I’ve read most of the Pali Canon by now, and it seems like every second or third Sutra mentions this fact: Jhana is Right Concentration.
In my late teens I experienced, quite spontaneously, what most likely was the second Jhana. Unfortunately, the state did not last and I could never get back to it. I’m not sure I have to say that I have spent the better part of my life trying to regain that wonderful state and experience.
After looking high and low in both likely and unlikely places I finally stumbled upon Theravada Buddhism and the Jhanas. Yes, yes, I said to myself as I read about them, this is what happened. Man, these guys have known about this all along.
That was about ten years ago, and I have been an avid and practicing Buddhist meditator ever since.

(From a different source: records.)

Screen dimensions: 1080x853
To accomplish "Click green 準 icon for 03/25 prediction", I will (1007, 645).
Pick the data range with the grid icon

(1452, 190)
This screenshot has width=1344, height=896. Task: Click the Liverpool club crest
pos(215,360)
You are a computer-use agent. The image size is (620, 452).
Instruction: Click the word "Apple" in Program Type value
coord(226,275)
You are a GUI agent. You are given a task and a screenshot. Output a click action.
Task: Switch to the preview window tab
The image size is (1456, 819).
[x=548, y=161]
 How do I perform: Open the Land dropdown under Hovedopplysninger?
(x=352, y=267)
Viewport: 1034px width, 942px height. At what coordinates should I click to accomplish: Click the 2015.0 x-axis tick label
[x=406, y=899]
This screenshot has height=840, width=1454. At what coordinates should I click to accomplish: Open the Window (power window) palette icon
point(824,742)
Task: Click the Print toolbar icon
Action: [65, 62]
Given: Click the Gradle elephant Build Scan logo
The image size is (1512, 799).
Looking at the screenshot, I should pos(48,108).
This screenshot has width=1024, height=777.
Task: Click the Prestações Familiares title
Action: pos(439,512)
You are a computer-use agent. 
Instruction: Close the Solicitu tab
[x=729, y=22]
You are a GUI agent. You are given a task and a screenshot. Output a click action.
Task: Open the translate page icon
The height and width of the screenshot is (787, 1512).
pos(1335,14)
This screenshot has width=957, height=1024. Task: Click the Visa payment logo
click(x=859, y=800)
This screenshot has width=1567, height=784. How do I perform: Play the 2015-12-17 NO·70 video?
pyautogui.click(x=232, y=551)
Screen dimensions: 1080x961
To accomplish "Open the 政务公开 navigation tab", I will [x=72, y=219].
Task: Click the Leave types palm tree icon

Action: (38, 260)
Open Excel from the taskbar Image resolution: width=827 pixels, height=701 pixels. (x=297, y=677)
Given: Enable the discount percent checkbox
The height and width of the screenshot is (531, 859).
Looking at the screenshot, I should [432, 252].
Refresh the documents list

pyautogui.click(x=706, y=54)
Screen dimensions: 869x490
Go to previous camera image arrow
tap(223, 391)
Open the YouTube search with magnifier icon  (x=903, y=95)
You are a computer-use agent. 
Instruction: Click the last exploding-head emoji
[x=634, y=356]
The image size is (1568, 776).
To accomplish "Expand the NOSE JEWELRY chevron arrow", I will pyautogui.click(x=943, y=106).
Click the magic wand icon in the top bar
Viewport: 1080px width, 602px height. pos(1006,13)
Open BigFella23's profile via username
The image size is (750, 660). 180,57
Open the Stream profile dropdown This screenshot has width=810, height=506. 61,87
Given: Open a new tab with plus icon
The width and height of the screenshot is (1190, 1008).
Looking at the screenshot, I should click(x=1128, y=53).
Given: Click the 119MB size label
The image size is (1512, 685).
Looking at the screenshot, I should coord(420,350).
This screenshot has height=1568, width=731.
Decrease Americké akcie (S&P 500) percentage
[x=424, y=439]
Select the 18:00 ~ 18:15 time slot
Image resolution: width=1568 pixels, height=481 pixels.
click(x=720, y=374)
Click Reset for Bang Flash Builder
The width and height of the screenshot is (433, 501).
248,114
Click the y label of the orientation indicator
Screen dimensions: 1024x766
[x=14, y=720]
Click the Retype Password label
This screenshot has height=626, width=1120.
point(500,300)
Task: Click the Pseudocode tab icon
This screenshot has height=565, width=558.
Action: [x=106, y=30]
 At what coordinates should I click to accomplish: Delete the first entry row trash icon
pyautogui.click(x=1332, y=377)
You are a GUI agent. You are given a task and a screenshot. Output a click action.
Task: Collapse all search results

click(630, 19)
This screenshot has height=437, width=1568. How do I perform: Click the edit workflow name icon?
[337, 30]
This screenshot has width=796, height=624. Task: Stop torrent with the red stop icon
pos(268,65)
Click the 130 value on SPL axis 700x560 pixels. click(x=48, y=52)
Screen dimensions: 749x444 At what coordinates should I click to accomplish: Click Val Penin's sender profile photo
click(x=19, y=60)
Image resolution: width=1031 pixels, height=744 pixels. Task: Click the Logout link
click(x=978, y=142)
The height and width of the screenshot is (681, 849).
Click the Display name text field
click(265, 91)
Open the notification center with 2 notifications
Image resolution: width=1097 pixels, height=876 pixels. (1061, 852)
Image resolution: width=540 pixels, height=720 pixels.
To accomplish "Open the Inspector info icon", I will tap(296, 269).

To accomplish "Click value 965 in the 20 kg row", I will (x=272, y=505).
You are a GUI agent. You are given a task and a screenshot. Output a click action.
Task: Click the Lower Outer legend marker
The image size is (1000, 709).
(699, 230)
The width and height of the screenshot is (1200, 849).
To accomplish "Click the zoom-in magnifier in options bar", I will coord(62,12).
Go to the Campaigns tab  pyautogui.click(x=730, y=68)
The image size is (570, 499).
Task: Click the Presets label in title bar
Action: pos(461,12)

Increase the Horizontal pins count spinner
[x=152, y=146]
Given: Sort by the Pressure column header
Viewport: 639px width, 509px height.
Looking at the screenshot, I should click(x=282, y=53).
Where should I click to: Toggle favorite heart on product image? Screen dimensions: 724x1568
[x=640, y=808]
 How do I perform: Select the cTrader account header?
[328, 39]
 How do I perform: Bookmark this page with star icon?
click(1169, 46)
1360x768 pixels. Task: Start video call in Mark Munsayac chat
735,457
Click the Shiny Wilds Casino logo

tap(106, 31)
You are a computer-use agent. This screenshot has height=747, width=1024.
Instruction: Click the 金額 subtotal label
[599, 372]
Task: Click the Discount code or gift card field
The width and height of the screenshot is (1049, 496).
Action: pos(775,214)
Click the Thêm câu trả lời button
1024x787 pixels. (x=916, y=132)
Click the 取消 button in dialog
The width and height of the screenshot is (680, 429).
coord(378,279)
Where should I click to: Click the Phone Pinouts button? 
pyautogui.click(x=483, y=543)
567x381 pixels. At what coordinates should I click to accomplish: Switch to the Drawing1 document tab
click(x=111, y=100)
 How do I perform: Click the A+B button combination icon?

Needless to say, I have ferreted out, bought and read just about everything I could find in the Jhanas, including: “Breath by Breath” by Larry Rosenberg (my first meditation “manual” as it were); “Mindfulness with Breathing” by Buddhadasa Bhikkhu; “Focused and Fearless” by Shaila Catherine; “Mindfulness, Bliss, and Beyond” by Ajahn Brahm; “The Experience of Samadhi” and “The Art and Skill of Buddhist Meditation” by Richard Shankman; “The Path of Serenity and Insight” by Henepola Gunaratana; “The Heart of Buddhist Meditation” by Nyanaponika Thera; and “Practicing the Jhanas” by Stephen Snyder and Tina Rasmussen. These books are all quite wonderful and highly recommended.
And, I have read all these books not once, but at least twice, and each has added to my certainty and enthusiasm in my endeavor.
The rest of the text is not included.